Saturday, July 25, 2009

Micro Strategies Bring An End To 360 Campaign Planning

Here's the article I wrote for Adage China on June 3, 2009.

If you've ever worked in non-traditional advertising for a big agency in China, you can probably relate to this scene: You're in a conference room 24 hours before a client presentation with department heads from every discipline, each of whom has prepared creative strategies based upon a "big idea" for a mobile phone client, centered around a television ad based upon a big celebrity endorsement. When your turn to present to the room arrives, the exec creative director looks shocked and asks, "Where's the Big Idea in this retail work?"

Here comes the hard part, trying to explain that Chinese consumers don't take in media at a store the way they do on television. Shoppers are looking to buy and are therefore making more tactical product decisions.


The differences don't stop there. Chinese shoppers in lower-tier cities are more price-driven, while their upper-tier counterparts in sophisticated markets like Shanghai are looking for unique features, requiring different executions. In this environment, you argue, brand imagery filled with celebrities doesn't fit their mindset and is therefore not effective. Nearly every time such a debate comes up, the winner is the same--Jay Chou or another cool local pop star or actor in China, whose image is firmly (and expensively) planted in the center of the agency's 360 degree campaign circle. The retail slice of the pie sits in the lower left hand corner next to the public relations section, supporting his mugshot to be spread within thousands of retail outlets throughout the country.

This battle was lost for two fundamental reasons. First, the agency's blind belief that 360 degree advertising actually works in all situations and for all channels. Anyone who questions this belief will be quickly reminded of award-winning global campaigns such as Unilever's "Campaign For Real Beauty" for Dove, a prime example of a "big idea" successfully surrounding the consumer at every touch point. The second reason is execution issues. The right way of doing things is often lost to laziness. It's simply much easier to use the same message and image over and over in different channels then to target your campaigns based upon consumer interaction. And since the advertiser spent a fortune to get Jay's endorsement, it should be maximized whenever possible.

There is merit in those reasons--but times are changing as marketers start to shed the traditional 360 approach as a campaign planning concept, especially in China, where consumers are already actively involved in the process for some major brands through online communication channels. Also, word of mouth is spreading more rapidly than ever before in the mainland.

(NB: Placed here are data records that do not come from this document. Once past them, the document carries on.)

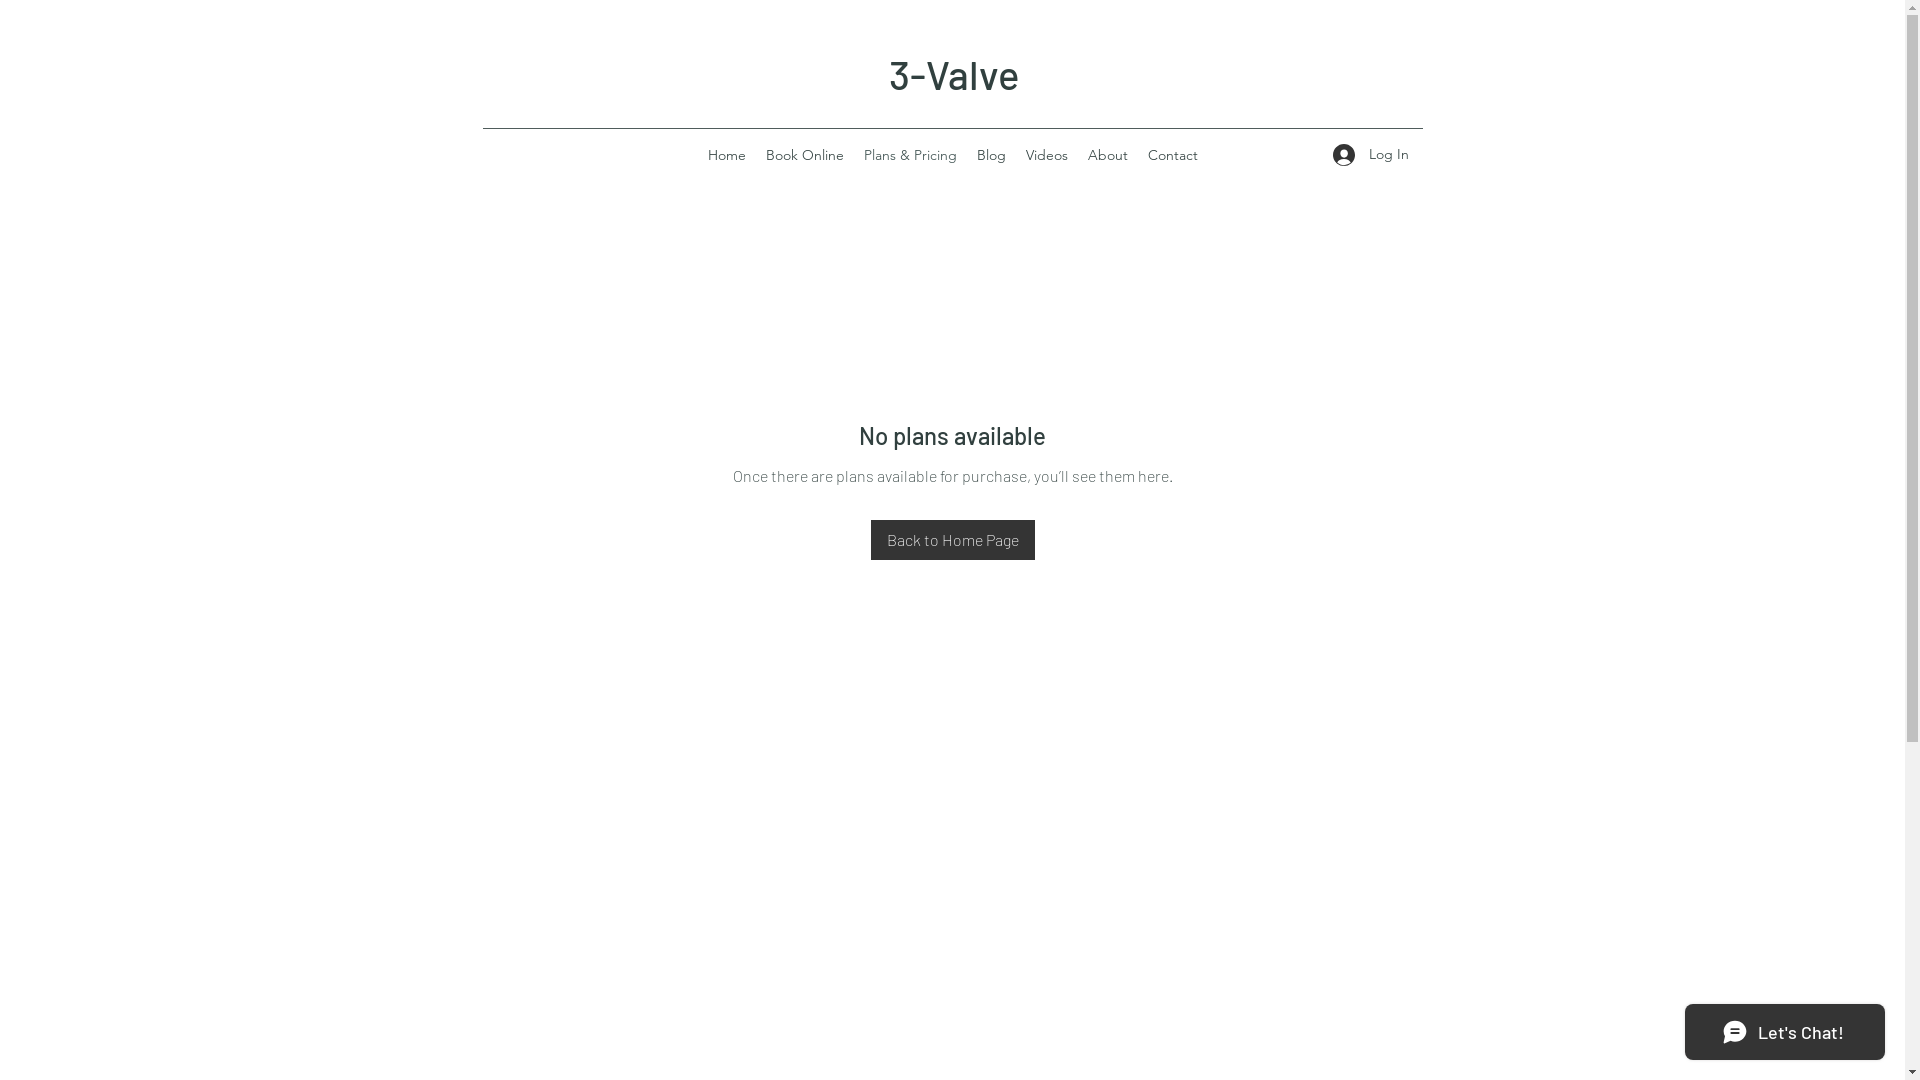  What do you see at coordinates (1370, 154) in the screenshot?
I see `Log In` at bounding box center [1370, 154].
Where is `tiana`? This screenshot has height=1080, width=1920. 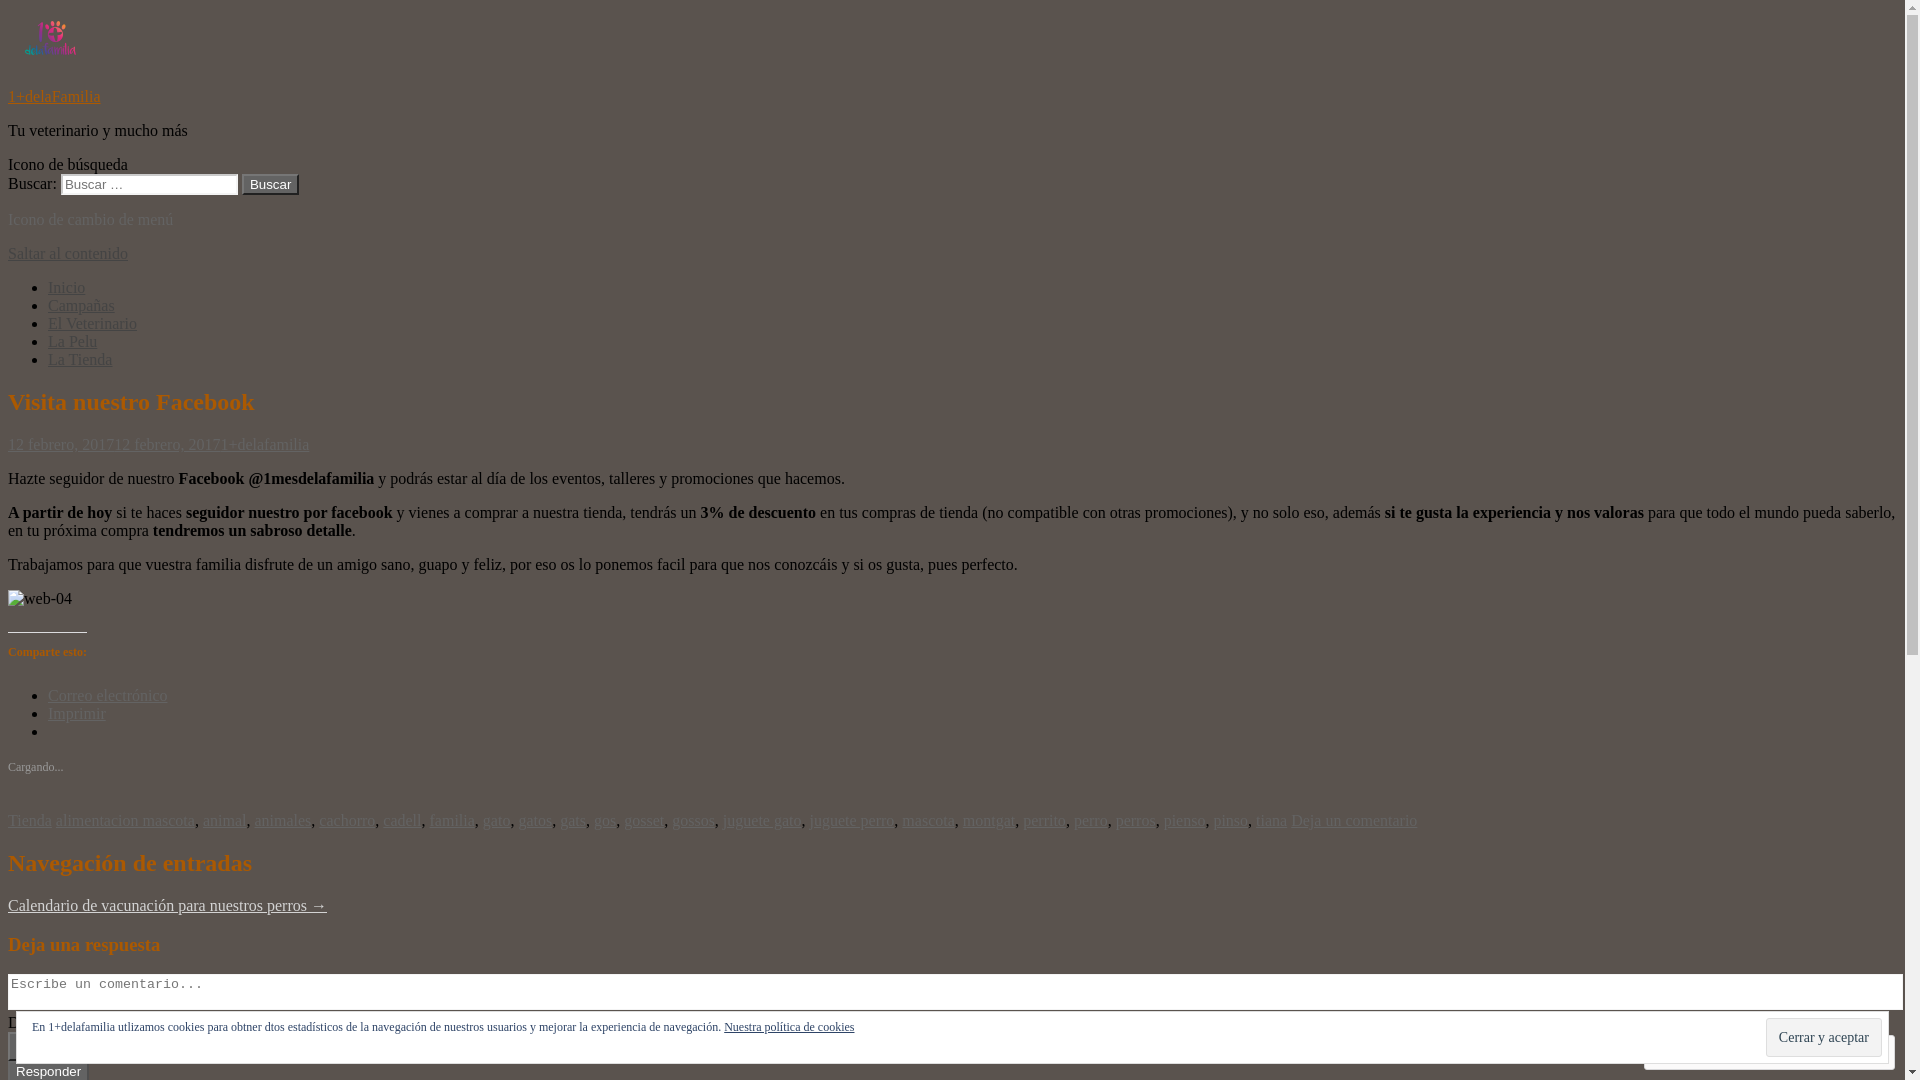 tiana is located at coordinates (1272, 820).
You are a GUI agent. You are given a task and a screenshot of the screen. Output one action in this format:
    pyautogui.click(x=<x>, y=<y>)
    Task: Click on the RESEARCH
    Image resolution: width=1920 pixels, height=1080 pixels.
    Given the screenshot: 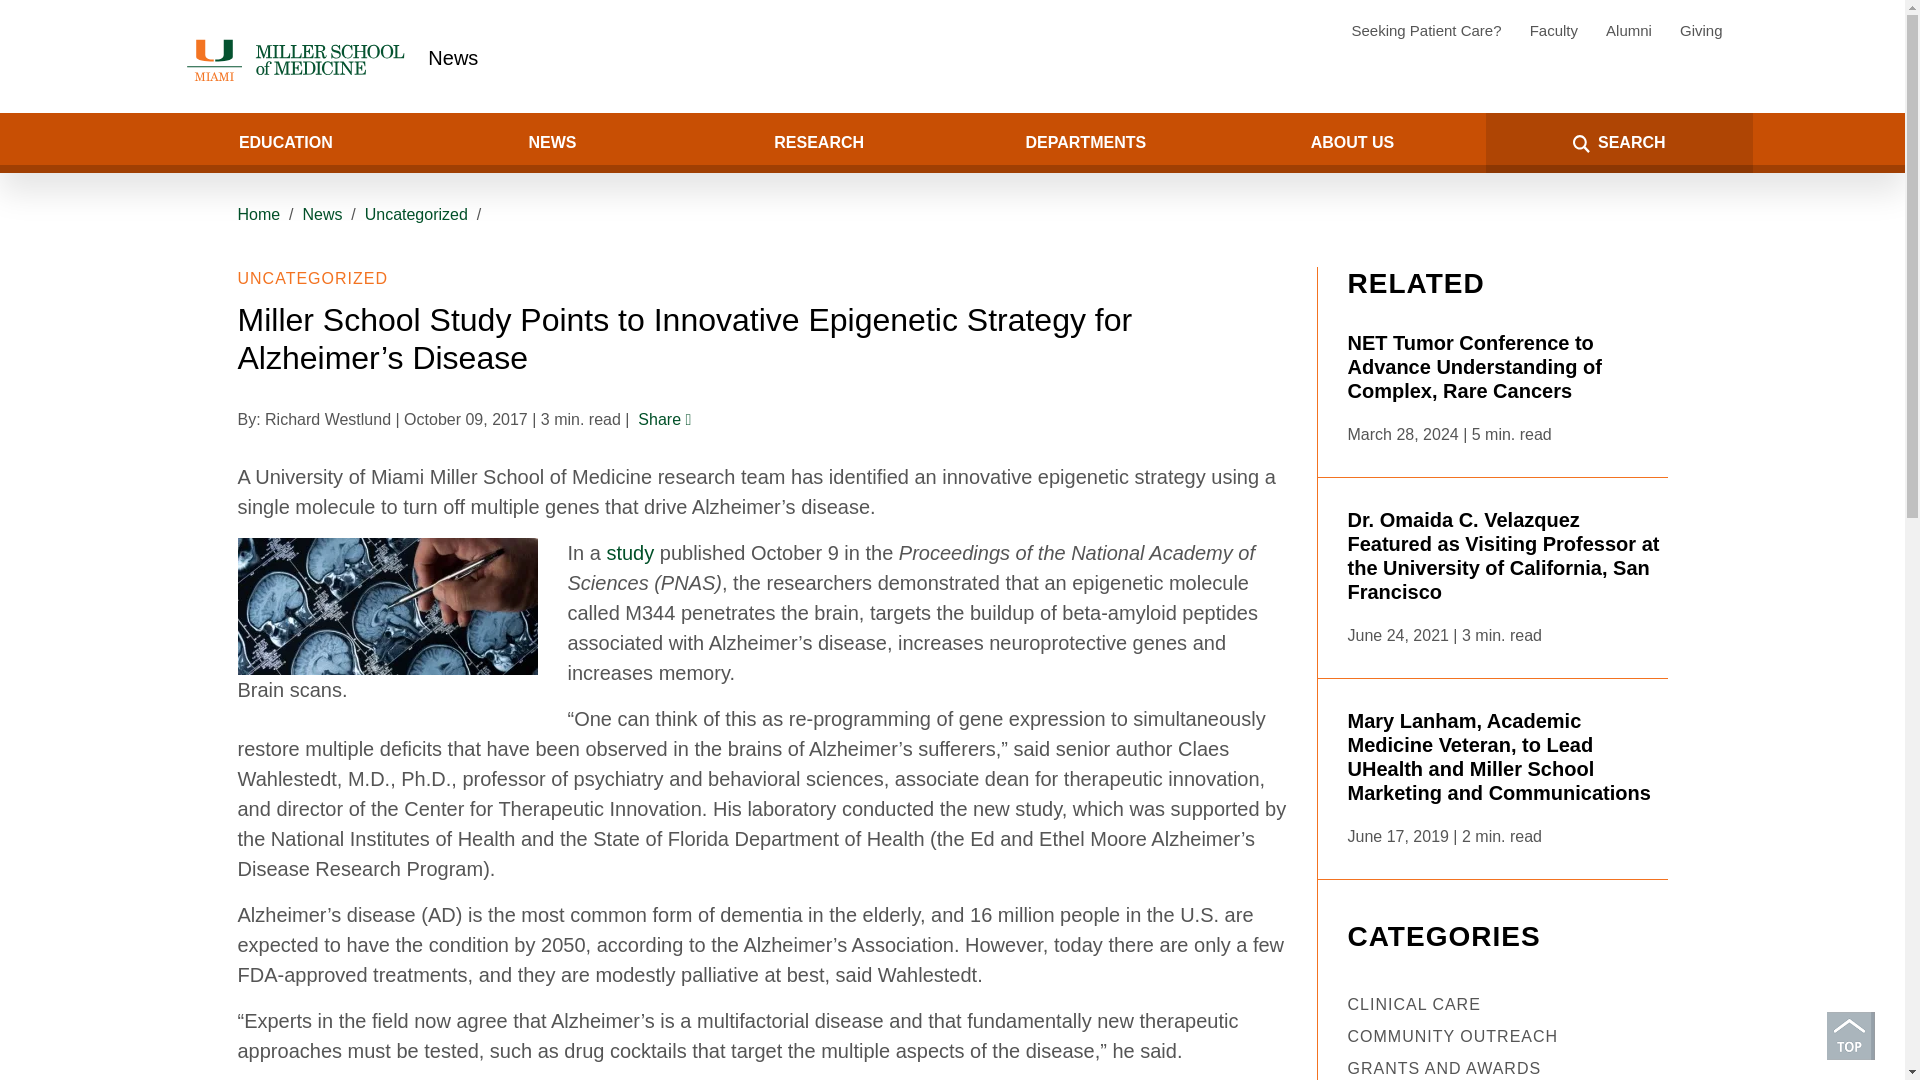 What is the action you would take?
    pyautogui.click(x=818, y=142)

Shoppers can now converge on a store, armed with better information and stronger opinions faster than the marketers can influence them. To survive, advertisers and their agencies must get into the conversation quickly.

The best term for this I've seen so far was coined by the American new media blogger, David Armano, who used the term micro strategies to describe the evolution of the industry. According to Mr. Armano, campaigns based upon micro strategies are created through rapid planning iterations and quick launches, measurable insights and results, with further adjustments before being re-launched again. The process is constantly in motion, and several campaigns can be launched simultaneously depending upon the communication target and channel.

Because the process doesn't rely on big-production media budgets to survive, campaigns developed through micro strategies can be quickly discarded if they aren't effective. In China, the process is now possible because we have better consumer data than ever before. Tracking consumer behavior from the channels that influence them all the way to the shopping floor is now much easier.

A good example is "3 Steps Before Bed," an online campaign for Johnson's Baby brand in China. Johnson & Johnson's used peer influence to persuade mothers the program was the right approach for their baby. It engaged six "mom ambassadors" to blog about the special bathe-and-massage routine and act as forum administrators on the Johnson's Baby

Chinese web site.

New mothers were encouraged to register their details for product information and special promotions. The additions to J&J's Chinese database were double the expected target. Ideas will still continue to be the cornerstone of an agency's business, but the way agencies develop and execute these ideas needs to change, especially in a complex market like China.

The 360 campaign wheels surrounding big ideas served the multi-disciplinary agency well in the past, but now it's time to put them aside.